To test Advisor's accuracy, in March 2016 Olay took the program to the American Academy of Dermatology convention to pit it against the skin-age–assessing powers of 350 dermatologists. Advisor proved more accurate than doctors 94 percent of the time.

But accuracy can be a bitch. Perhaps it was that life-affirming elevator interaction, but I submitted myself to Advisor with zero hesitation. The machine's verdict: I look 29. My crow's-feet are my "best area"; undereye is my "improvement area," for which the computer recommended Olay Ultimate Eye Cream.

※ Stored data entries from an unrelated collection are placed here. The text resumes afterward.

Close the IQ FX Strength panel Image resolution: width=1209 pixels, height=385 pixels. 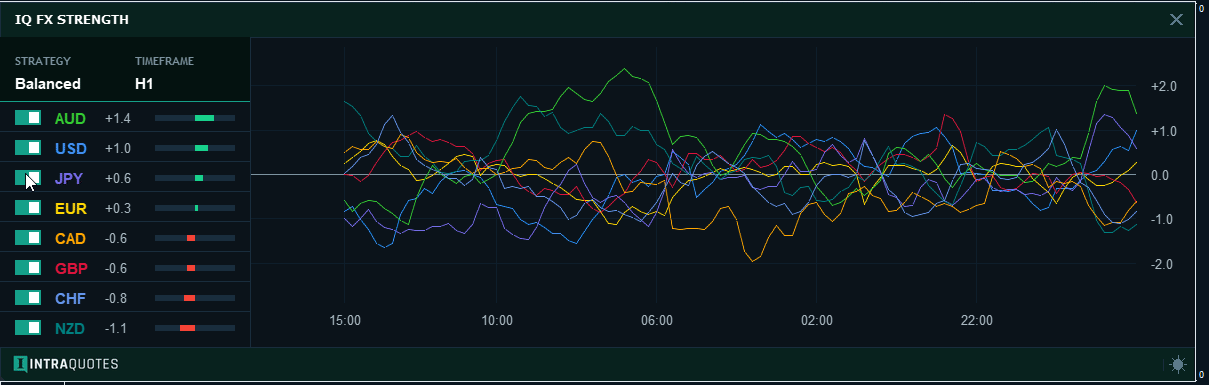point(1176,20)
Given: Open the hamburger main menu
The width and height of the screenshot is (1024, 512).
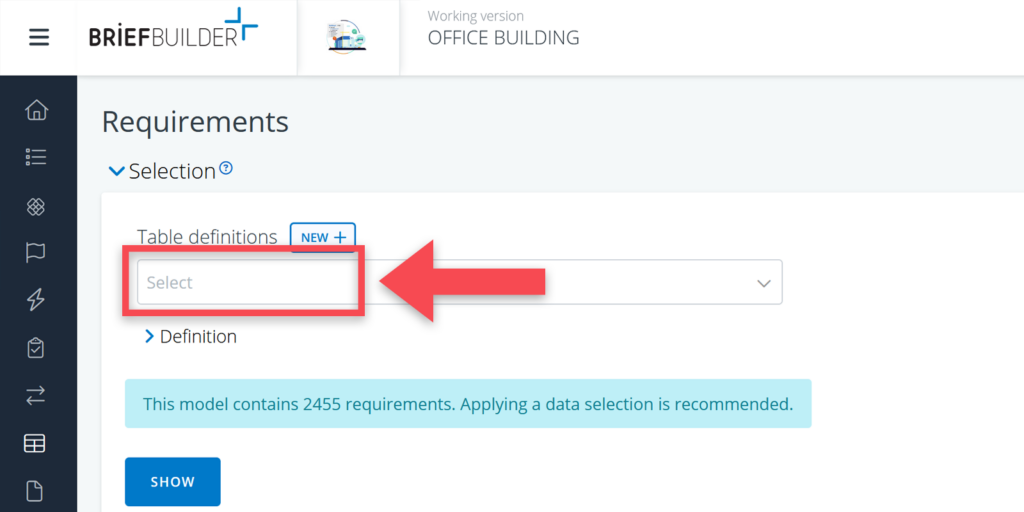Looking at the screenshot, I should [x=38, y=37].
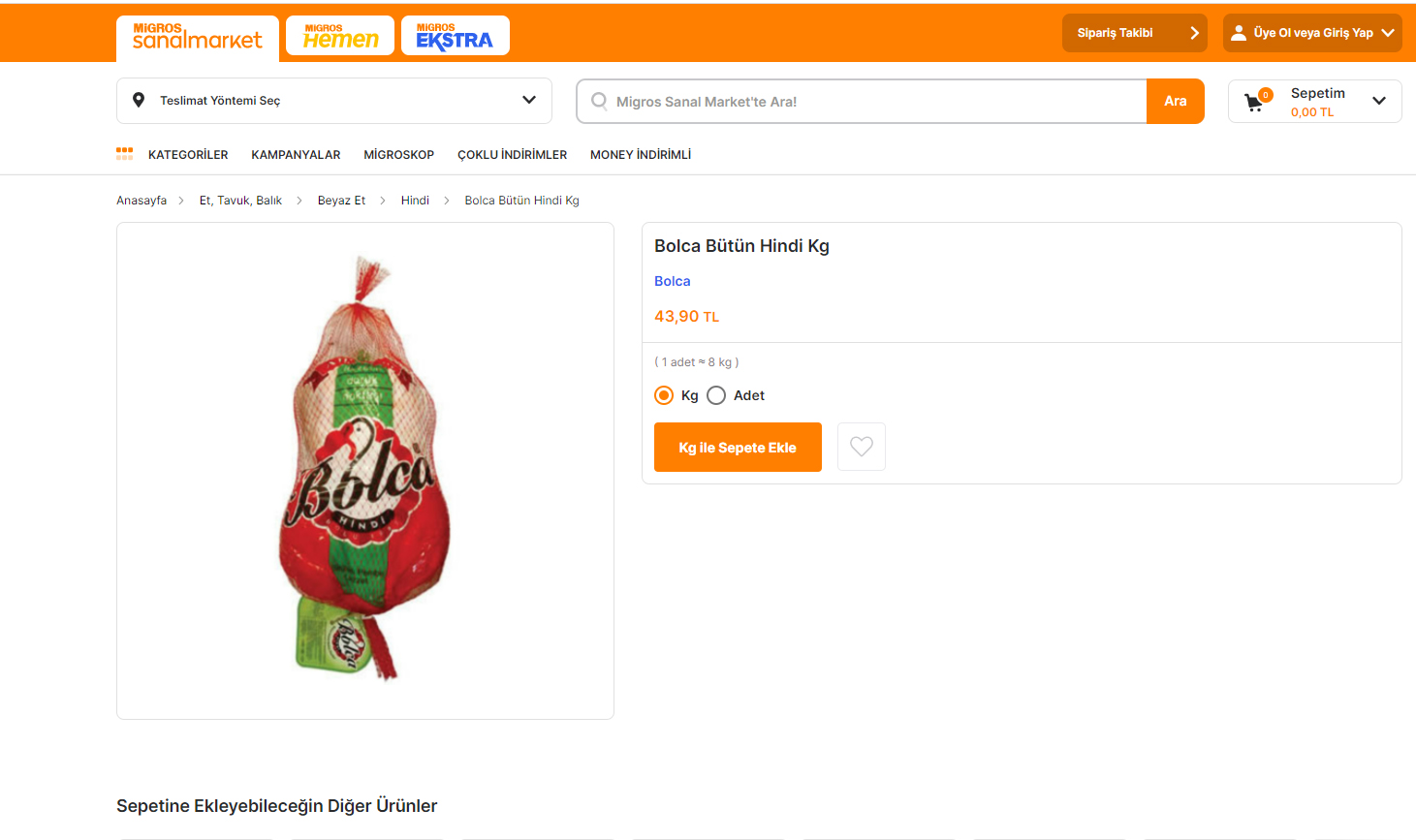Open the MİGROSKOP menu item
1416x840 pixels.
[398, 155]
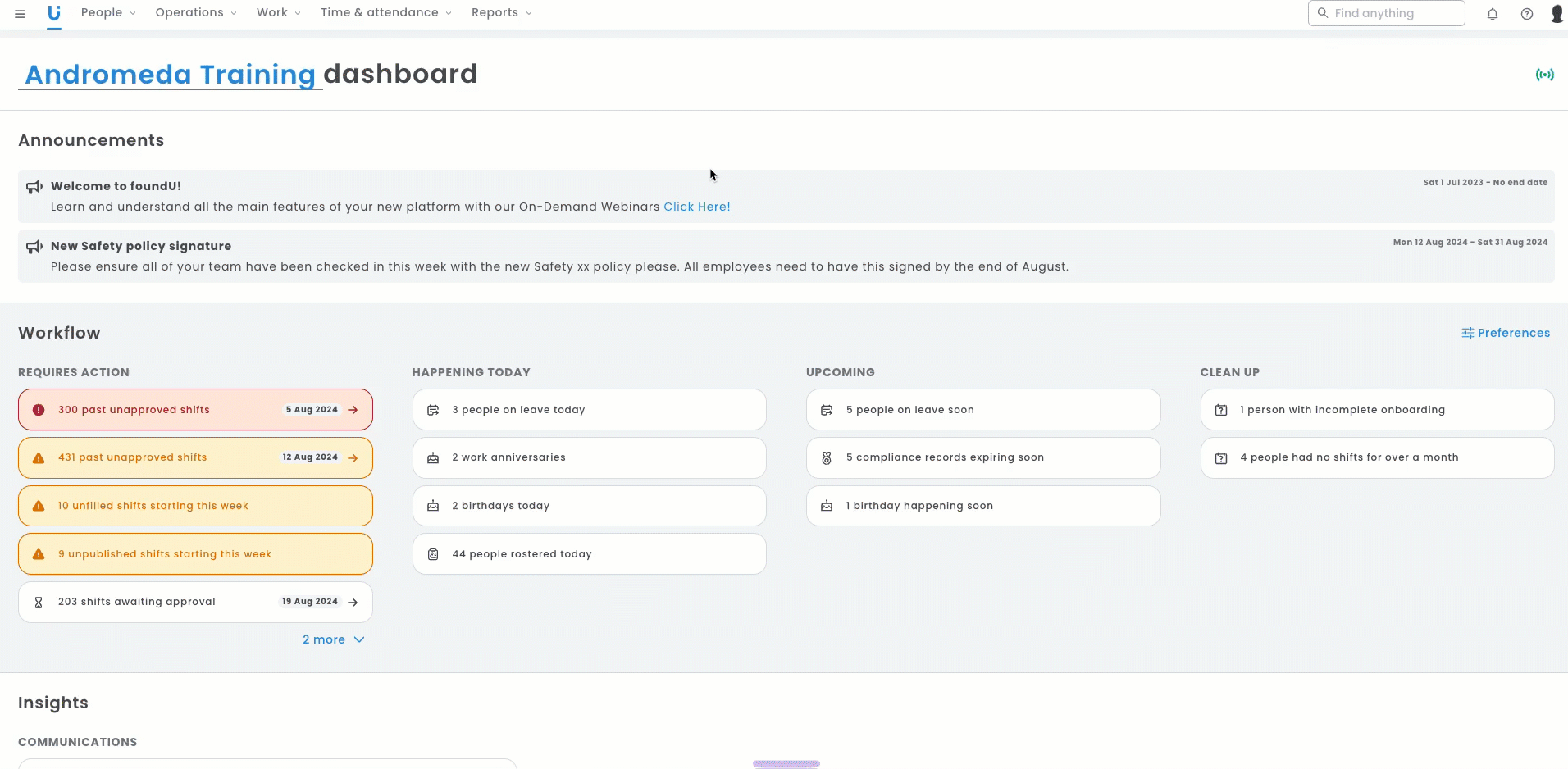Screen dimensions: 1568x769
Task: Open the Work menu
Action: pos(278,13)
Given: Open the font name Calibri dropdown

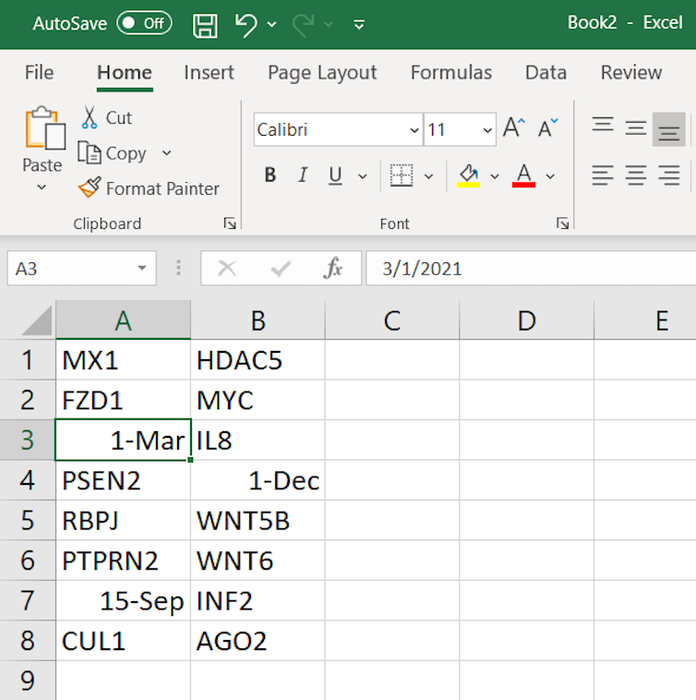Looking at the screenshot, I should 415,130.

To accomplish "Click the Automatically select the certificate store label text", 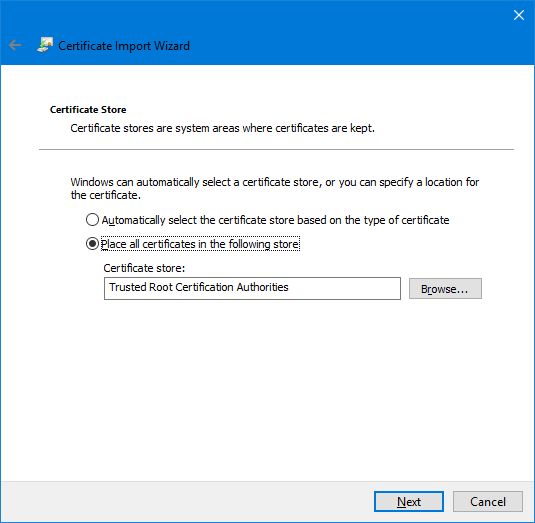I will [x=275, y=220].
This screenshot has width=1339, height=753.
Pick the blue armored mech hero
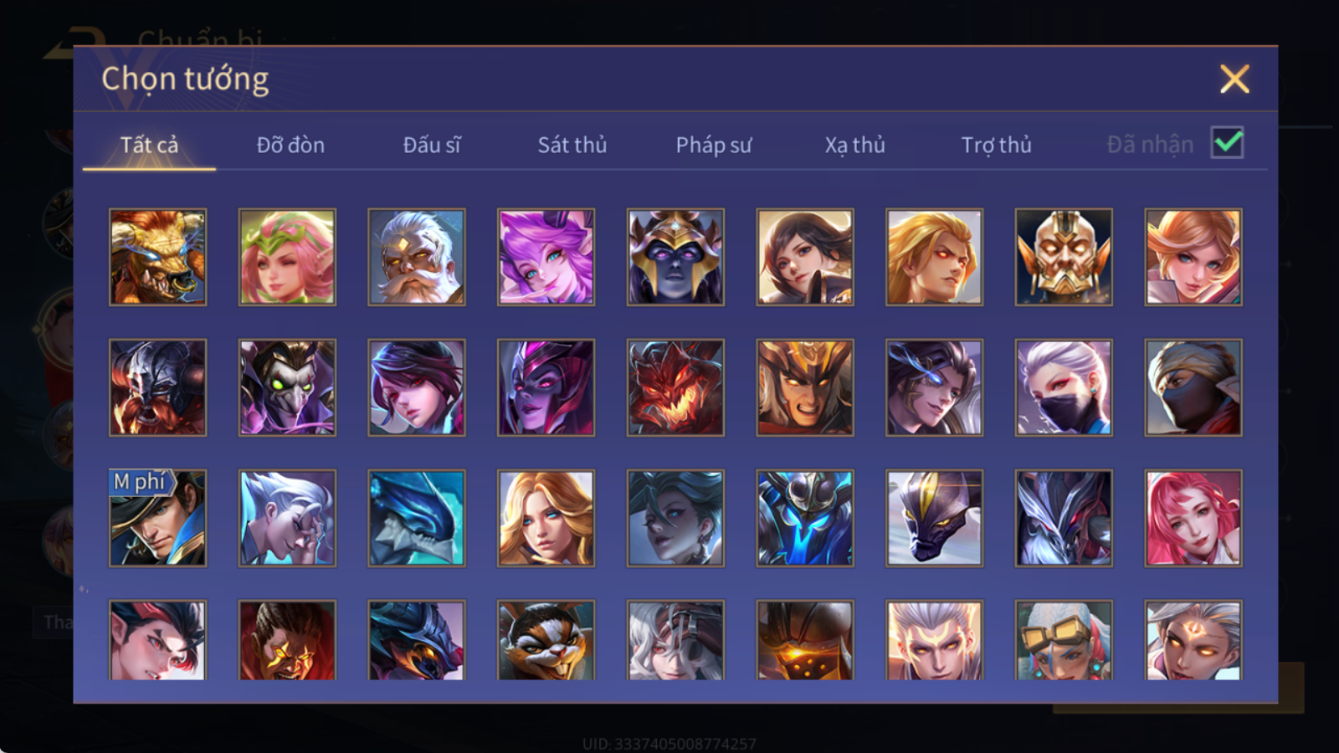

I know what you're thinking: Great! What's the problem? But the verdict stung ever so slightly. And a colleague whose actual age is 39 but whose Advisor age is 36—with room for improvement identified around her mouth, an area she'd never given much thought to—experienced a similar rush of angst. Point is, good news still feels a little bad, in that even if you're aging well, there's no doubt: You are aging. Blame our culture—heck, blame women's magazines—but ridiculous as it sounds, it's hard not to hear that as confirmation of a negative. But hey, it beats the alternative! "The tool isn't telling a woman something she's never thought before," Neuser says. "Advisor is simply looking at you and taking away the human bias." My takeaway: I'm all for technology that helps me figure out the smartest way to take care of my skin. But let's hold tight to the adage "Age is but a number."

* Olay's tool is not yet available in all regions but will be soon.